__What you will do__. Every single line below has to be printed once more, exactly.

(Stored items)
★ ★ ★ ★
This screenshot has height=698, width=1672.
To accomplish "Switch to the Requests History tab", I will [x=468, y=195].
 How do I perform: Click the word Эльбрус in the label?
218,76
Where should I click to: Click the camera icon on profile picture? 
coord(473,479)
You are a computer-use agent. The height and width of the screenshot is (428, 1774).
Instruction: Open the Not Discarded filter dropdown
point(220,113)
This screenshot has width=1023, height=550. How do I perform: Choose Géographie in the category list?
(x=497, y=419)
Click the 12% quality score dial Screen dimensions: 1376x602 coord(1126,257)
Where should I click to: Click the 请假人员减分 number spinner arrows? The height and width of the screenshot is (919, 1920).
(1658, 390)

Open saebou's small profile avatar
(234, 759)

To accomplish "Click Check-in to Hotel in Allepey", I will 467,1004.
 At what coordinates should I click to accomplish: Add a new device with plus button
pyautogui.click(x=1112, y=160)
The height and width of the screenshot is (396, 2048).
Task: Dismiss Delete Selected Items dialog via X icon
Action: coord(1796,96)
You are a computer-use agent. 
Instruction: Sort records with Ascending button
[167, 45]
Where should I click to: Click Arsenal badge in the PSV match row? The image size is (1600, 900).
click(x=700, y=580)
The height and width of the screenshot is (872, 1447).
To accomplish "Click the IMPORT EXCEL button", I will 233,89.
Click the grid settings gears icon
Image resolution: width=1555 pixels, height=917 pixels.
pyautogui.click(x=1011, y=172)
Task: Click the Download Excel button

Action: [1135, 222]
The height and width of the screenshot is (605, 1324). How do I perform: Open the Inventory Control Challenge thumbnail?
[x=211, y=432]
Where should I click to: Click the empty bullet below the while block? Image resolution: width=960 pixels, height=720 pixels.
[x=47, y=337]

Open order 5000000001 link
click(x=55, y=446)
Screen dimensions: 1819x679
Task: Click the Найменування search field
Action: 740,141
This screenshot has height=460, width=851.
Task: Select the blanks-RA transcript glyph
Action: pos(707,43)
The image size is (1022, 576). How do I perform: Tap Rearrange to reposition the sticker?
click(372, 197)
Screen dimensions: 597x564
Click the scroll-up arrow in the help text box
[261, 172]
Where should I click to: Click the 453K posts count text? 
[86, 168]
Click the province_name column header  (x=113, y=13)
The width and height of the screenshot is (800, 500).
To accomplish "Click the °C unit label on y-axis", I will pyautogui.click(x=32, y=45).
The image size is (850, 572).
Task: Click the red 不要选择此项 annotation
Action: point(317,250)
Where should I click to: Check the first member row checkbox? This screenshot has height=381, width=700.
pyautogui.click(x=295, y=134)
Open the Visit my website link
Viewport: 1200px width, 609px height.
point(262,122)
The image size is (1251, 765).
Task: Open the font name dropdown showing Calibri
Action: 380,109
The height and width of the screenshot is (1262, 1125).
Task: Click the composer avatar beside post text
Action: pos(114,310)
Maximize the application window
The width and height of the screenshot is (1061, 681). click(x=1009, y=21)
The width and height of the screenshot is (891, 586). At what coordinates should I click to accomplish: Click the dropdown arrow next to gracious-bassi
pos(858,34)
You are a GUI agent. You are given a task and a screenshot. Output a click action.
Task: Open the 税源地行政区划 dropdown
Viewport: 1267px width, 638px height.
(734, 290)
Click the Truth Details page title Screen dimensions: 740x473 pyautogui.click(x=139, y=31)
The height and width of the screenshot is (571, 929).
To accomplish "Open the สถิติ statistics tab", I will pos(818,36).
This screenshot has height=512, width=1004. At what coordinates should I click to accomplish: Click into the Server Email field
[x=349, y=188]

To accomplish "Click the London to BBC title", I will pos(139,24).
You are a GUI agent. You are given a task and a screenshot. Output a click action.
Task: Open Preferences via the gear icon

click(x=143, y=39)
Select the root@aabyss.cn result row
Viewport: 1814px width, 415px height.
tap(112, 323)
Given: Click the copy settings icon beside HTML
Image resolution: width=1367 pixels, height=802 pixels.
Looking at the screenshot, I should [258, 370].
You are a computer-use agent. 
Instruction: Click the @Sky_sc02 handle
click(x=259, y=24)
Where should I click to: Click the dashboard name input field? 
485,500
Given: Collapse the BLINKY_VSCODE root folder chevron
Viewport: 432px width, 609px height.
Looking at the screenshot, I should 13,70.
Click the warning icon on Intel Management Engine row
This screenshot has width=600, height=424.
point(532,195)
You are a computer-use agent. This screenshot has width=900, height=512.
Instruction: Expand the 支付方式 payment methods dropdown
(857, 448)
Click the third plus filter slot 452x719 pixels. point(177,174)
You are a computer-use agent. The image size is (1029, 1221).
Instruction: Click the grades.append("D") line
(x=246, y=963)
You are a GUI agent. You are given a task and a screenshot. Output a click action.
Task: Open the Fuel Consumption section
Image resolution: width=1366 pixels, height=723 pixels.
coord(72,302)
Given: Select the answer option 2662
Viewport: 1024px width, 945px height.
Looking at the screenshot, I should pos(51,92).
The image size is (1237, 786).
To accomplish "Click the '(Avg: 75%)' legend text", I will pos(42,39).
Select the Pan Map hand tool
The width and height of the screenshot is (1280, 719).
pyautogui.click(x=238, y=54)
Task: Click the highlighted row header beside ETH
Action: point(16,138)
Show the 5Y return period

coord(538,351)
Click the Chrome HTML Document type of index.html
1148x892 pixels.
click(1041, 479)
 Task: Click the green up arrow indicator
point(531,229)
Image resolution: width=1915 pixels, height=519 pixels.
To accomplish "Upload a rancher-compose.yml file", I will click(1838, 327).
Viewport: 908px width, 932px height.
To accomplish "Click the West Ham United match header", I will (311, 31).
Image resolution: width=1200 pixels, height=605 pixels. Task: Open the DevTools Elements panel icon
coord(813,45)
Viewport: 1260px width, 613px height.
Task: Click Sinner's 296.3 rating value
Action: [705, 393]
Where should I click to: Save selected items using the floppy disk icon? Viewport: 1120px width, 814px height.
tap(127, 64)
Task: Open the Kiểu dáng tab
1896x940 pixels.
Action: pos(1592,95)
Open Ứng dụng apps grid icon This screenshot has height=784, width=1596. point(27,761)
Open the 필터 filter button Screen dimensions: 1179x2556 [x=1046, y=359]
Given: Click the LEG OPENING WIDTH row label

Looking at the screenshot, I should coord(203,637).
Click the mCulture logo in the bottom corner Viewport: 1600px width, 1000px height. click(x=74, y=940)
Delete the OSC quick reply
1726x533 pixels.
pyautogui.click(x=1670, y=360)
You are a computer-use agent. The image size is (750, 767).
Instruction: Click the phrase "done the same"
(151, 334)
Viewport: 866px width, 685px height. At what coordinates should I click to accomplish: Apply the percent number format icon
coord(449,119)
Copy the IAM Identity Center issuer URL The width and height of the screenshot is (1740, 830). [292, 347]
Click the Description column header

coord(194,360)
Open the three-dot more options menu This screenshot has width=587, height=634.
★ ★ ★ ★
__Expected answer__.
This screenshot has height=698, width=1672.
To accomplish "Switch to the Requests History tab", I will [x=468, y=195].
 How do I perform: Click the word Эльбрус in the label?
218,76
Where should I click to: Click the camera icon on profile picture? 
coord(473,479)
You are a computer-use agent. The height and width of the screenshot is (428, 1774).
Instruction: Open the Not Discarded filter dropdown
point(220,113)
This screenshot has width=1023, height=550. How do I perform: Choose Géographie in the category list?
(x=497, y=419)
Click the 12% quality score dial Screen dimensions: 1376x602 coord(1126,257)
Where should I click to: Click the 请假人员减分 number spinner arrows? The height and width of the screenshot is (919, 1920).
(1658, 390)

Open saebou's small profile avatar
(234, 759)

To accomplish "Click Check-in to Hotel in Allepey", I will 467,1004.
 At what coordinates should I click to accomplish: Add a new device with plus button
pyautogui.click(x=1112, y=160)
The height and width of the screenshot is (396, 2048).
Task: Dismiss Delete Selected Items dialog via X icon
Action: coord(1796,96)
You are a computer-use agent. 
Instruction: Sort records with Ascending button
[167, 45]
Where should I click to: Click Arsenal badge in the PSV match row? The image size is (1600, 900).
click(x=700, y=580)
The height and width of the screenshot is (872, 1447).
To accomplish "Click the IMPORT EXCEL button", I will 233,89.
Click the grid settings gears icon
Image resolution: width=1555 pixels, height=917 pixels.
pyautogui.click(x=1011, y=172)
Task: Click the Download Excel button

Action: [1135, 222]
The height and width of the screenshot is (605, 1324). How do I perform: Open the Inventory Control Challenge thumbnail?
[x=211, y=432]
Where should I click to: Click the empty bullet below the while block? Image resolution: width=960 pixels, height=720 pixels.
[x=47, y=337]

Open order 5000000001 link
click(x=55, y=446)
Screen dimensions: 1819x679
Task: Click the Найменування search field
Action: 740,141
This screenshot has height=460, width=851.
Task: Select the blanks-RA transcript glyph
Action: pos(707,43)
The image size is (1022, 576). How do I perform: Tap Rearrange to reposition the sticker?
click(372, 197)
Screen dimensions: 597x564
Click the scroll-up arrow in the help text box
[261, 172]
Where should I click to: Click the 453K posts count text? 
[86, 168]
Click the province_name column header  (x=113, y=13)
The width and height of the screenshot is (800, 500).
To accomplish "Click the °C unit label on y-axis", I will pyautogui.click(x=32, y=45).
The image size is (850, 572).
Task: Click the red 不要选择此项 annotation
Action: point(317,250)
Where should I click to: Check the first member row checkbox? This screenshot has height=381, width=700.
pyautogui.click(x=295, y=134)
Open the Visit my website link
Viewport: 1200px width, 609px height.
point(262,122)
The image size is (1251, 765).
Task: Open the font name dropdown showing Calibri
Action: 380,109
The height and width of the screenshot is (1262, 1125).
Task: Click the composer avatar beside post text
Action: pos(114,310)
Maximize the application window
The width and height of the screenshot is (1061, 681). click(x=1009, y=21)
The width and height of the screenshot is (891, 586). At what coordinates should I click to accomplish: Click the dropdown arrow next to gracious-bassi
pos(858,34)
You are a GUI agent. You are given a task and a screenshot. Output a click action.
Task: Open the 税源地行政区划 dropdown
Viewport: 1267px width, 638px height.
(734, 290)
Click the Truth Details page title Screen dimensions: 740x473 pyautogui.click(x=139, y=31)
The height and width of the screenshot is (571, 929).
To accomplish "Open the สถิติ statistics tab", I will pos(818,36).
This screenshot has height=512, width=1004. At what coordinates should I click to accomplish: Click into the Server Email field
[x=349, y=188]

To accomplish "Click the London to BBC title", I will pos(139,24).
You are a GUI agent. You are given a task and a screenshot. Output a click action.
Task: Open Preferences via the gear icon

click(x=143, y=39)
Select the root@aabyss.cn result row
Viewport: 1814px width, 415px height.
tap(112, 323)
Given: Click the copy settings icon beside HTML
Image resolution: width=1367 pixels, height=802 pixels.
Looking at the screenshot, I should [258, 370].
You are a computer-use agent. 
Instruction: Click the @Sky_sc02 handle
click(x=259, y=24)
Where should I click to: Click the dashboard name input field? 
485,500
Given: Collapse the BLINKY_VSCODE root folder chevron
Viewport: 432px width, 609px height.
Looking at the screenshot, I should 13,70.
Click the warning icon on Intel Management Engine row
This screenshot has width=600, height=424.
point(532,195)
You are a computer-use agent. This screenshot has width=900, height=512.
Instruction: Expand the 支付方式 payment methods dropdown
(857, 448)
Click the third plus filter slot 452x719 pixels. point(177,174)
You are a computer-use agent. The image size is (1029, 1221).
Instruction: Click the grades.append("D") line
(x=246, y=963)
You are a GUI agent. You are given a task and a screenshot. Output a click action.
Task: Open the Fuel Consumption section
Image resolution: width=1366 pixels, height=723 pixels.
coord(72,302)
Given: Select the answer option 2662
Viewport: 1024px width, 945px height.
Looking at the screenshot, I should pos(51,92).
The image size is (1237, 786).
To accomplish "Click the '(Avg: 75%)' legend text", I will pos(42,39).
Select the Pan Map hand tool
The width and height of the screenshot is (1280, 719).
pyautogui.click(x=238, y=54)
Task: Click the highlighted row header beside ETH
Action: point(16,138)
Show the 5Y return period

coord(538,351)
Click the Chrome HTML Document type of index.html
1148x892 pixels.
click(1041, 479)
 Task: Click the green up arrow indicator
point(531,229)
Image resolution: width=1915 pixels, height=519 pixels.
To accomplish "Upload a rancher-compose.yml file", I will click(1838, 327).
Viewport: 908px width, 932px height.
To accomplish "Click the West Ham United match header", I will (311, 31).
Image resolution: width=1200 pixels, height=605 pixels. Task: Open the DevTools Elements panel icon
coord(813,45)
Viewport: 1260px width, 613px height.
Task: Click Sinner's 296.3 rating value
Action: [705, 393]
Where should I click to: Save selected items using the floppy disk icon? Viewport: 1120px width, 814px height.
tap(127, 64)
Task: Open the Kiểu dáng tab
1896x940 pixels.
Action: pos(1592,95)
Open Ứng dụng apps grid icon This screenshot has height=784, width=1596. point(27,761)
Open the 필터 filter button Screen dimensions: 1179x2556 [x=1046, y=359]
Given: Click the LEG OPENING WIDTH row label

Looking at the screenshot, I should coord(203,637).
Click the mCulture logo in the bottom corner Viewport: 1600px width, 1000px height. click(x=74, y=940)
Delete the OSC quick reply
1726x533 pixels.
pyautogui.click(x=1670, y=360)
You are a computer-use agent. The image size is (750, 767).
Instruction: Click the phrase "done the same"
(151, 334)
Viewport: 866px width, 685px height. At what coordinates should I click to accomplish: Apply the percent number format icon
coord(449,119)
Copy the IAM Identity Center issuer URL The width and height of the screenshot is (1740, 830). [292, 347]
Click the Description column header

coord(194,360)
Open the three-dot more options menu This screenshot has width=587, height=634.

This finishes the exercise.